EXCERPT:
★ ★ ★ ★ ★
FT-IR spectra were recorded with a FT-IR spectrophotometer (FTS135, Bio-Rad, U.S.A.) using KBr as the sample holder, and samples were scanned from 400 to 4000 cm⁻¹.

¹H-NMR Spectra

¹H-NMR measurements were conducted on an AVANCEDMX-500 (WB) (Bruker, America) at room temperature using trimethylsilyl (TMS) as an internal standard and CDCl₃ as the solvent.

Differential Scanning Calorimetry (DSC)

DSC analysis was performed using a DSC-TGA (SDT-2960, TA Co., U.S.A.). Approximately 4 mg of sample was placed into a platinum DSC sample cell, and the scan rate was set to 10°C·min⁻¹ within the temperature range 30–300°C under a nitrogen flow of 20 mL·min⁻¹.

X-Ray Diffraction (XRD)
★ ★ ★ ★ ★
ENTRIES:
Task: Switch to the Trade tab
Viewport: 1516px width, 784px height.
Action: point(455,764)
★ ★ ★ ★ ★
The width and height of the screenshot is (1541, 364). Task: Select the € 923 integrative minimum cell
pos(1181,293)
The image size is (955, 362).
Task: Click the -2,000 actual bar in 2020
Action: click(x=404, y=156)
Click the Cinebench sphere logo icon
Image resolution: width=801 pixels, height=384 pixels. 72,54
★ ★ ★ ★ ★
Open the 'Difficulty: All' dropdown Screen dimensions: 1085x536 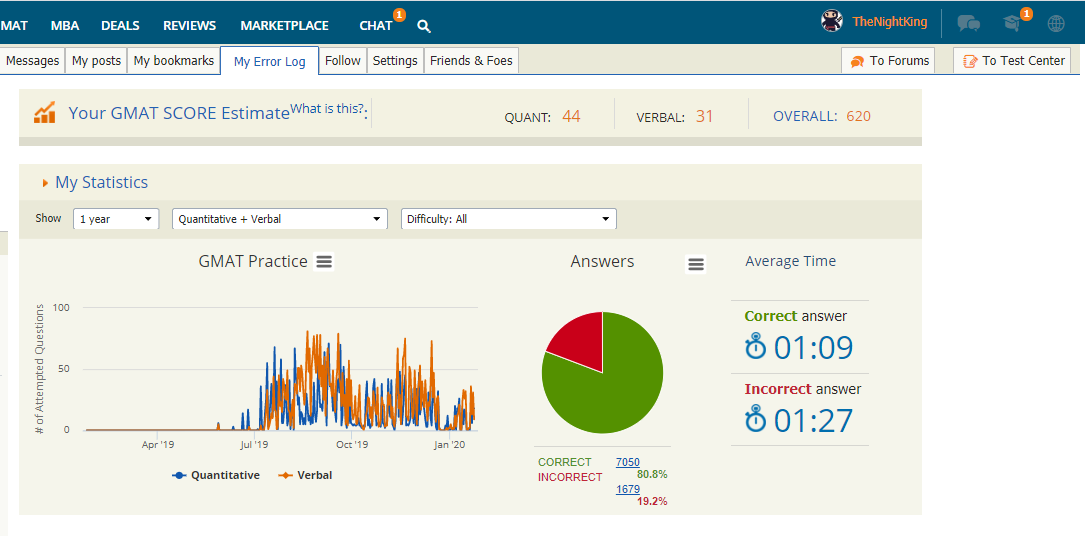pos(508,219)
★ ★ ★ ★ ★
WHAT TO DO:
A: In the instrument methods excerpt, what nitrogen flow rate was used for the DSC analysis?
B: Print the part of the instrument methods excerpt starting with "FT-IR spectra were" and going on through "Scanning Calorimetry (DSC)".
The material comes from a different source than the excerpt.

THE ANSWERS:
A: 20 mL·min⁻¹

B:
FT-IR spectra were recorded with a FT-IR spectrophotometer (FTS135, Bio-Rad, U.S.A.) using KBr as the sample holder, and samples were scanned from 400 to 4000 cm⁻¹.

¹H-NMR Spectra

¹H-NMR measurements were conducted on an AVANCEDMX-500 (WB) (Bruker, America) at room temperature using trimethylsilyl (TMS) as an internal standard and CDCl₃ as the solvent.

Differential Scanning Calorimetry (DSC)